#### [BLOCO DE TEXTO]
----------------

O falar em línguas: o sinal audível da graça invisível
Os sacramentos são sinais visíveis e sensíveis que mediam realidades invisíveis. É indiscutível que os cristãos evangélicos estão redescobrindo a importância dos sacramentos, ou melhor dizendo, dos “sinais visíveis da graça” nas cerimônias públicas. Isso porque a liturgia protestante ainda é essencialmente cerebral. Infelizmente, o protestantismo se contenta em alimentar a razão, enquanto esquece a complexa integralidade humana (imaginação, emoções, sensações etc.). Quantas vezes o culto protestante se assemelha a espécie de TED (1) com louvores?! Como escreveu Robinson Cavalcanti, o nosso culto evangélico é antiarte, antilúdico, anti-imaginativo, onde nos reunimos em “quatro paredes caídas com um sermão” (2).
Também, é inegável que os pentecostais clássicos sempre desprezaram a ideia de rituais litúrgicos, embora, mesmo não admitindo, sejam adeptos de algum ritualismo (unção com óleo, orações de consagração do pão e do vinho na Ceia, orações específicas pela cura divina, imposição de mãos, leitura coletiva da Palavra, etc). Parte dessa ojeriza pelo sacramento no pentecostalismo é influência direta do zwinglianismo protestante e do fundamentalismo norte-americano e, também, infelizmente, porque as igrejas marcadas pela liturgia caíram naquele mero formalismo de etiqueta tão condenado pelas Escrituras. Assim, na tradição pentecostal, a liturgia ficou com a pecha de ritualismo vazio.

----------------

#### [AMOSTRA DE DADOS]
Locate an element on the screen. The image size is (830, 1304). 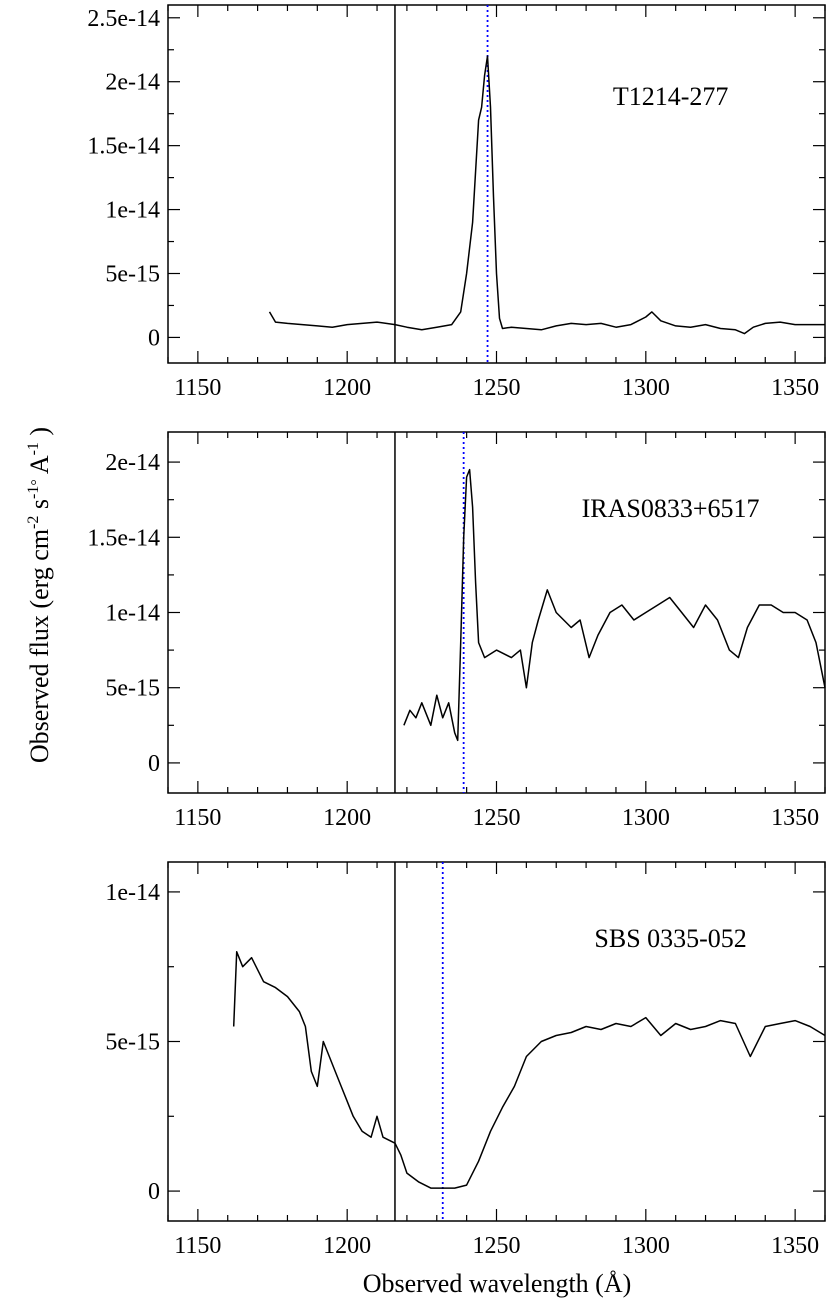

----------------

#### [TAREFA PENDENTE]
Enumere as práticas que o texto sobre o falar em línguas aponta como formas de ritualismo adotadas pelos pentecostais clássicos.

#### [RESULTADO DA TAREFA]
- Unção com óleo
- Orações de consagração do pão e do vinho na Ceia
- Orações específicas pela cura divina
- Imposição de mãos
- Leitura coletiva da Palavra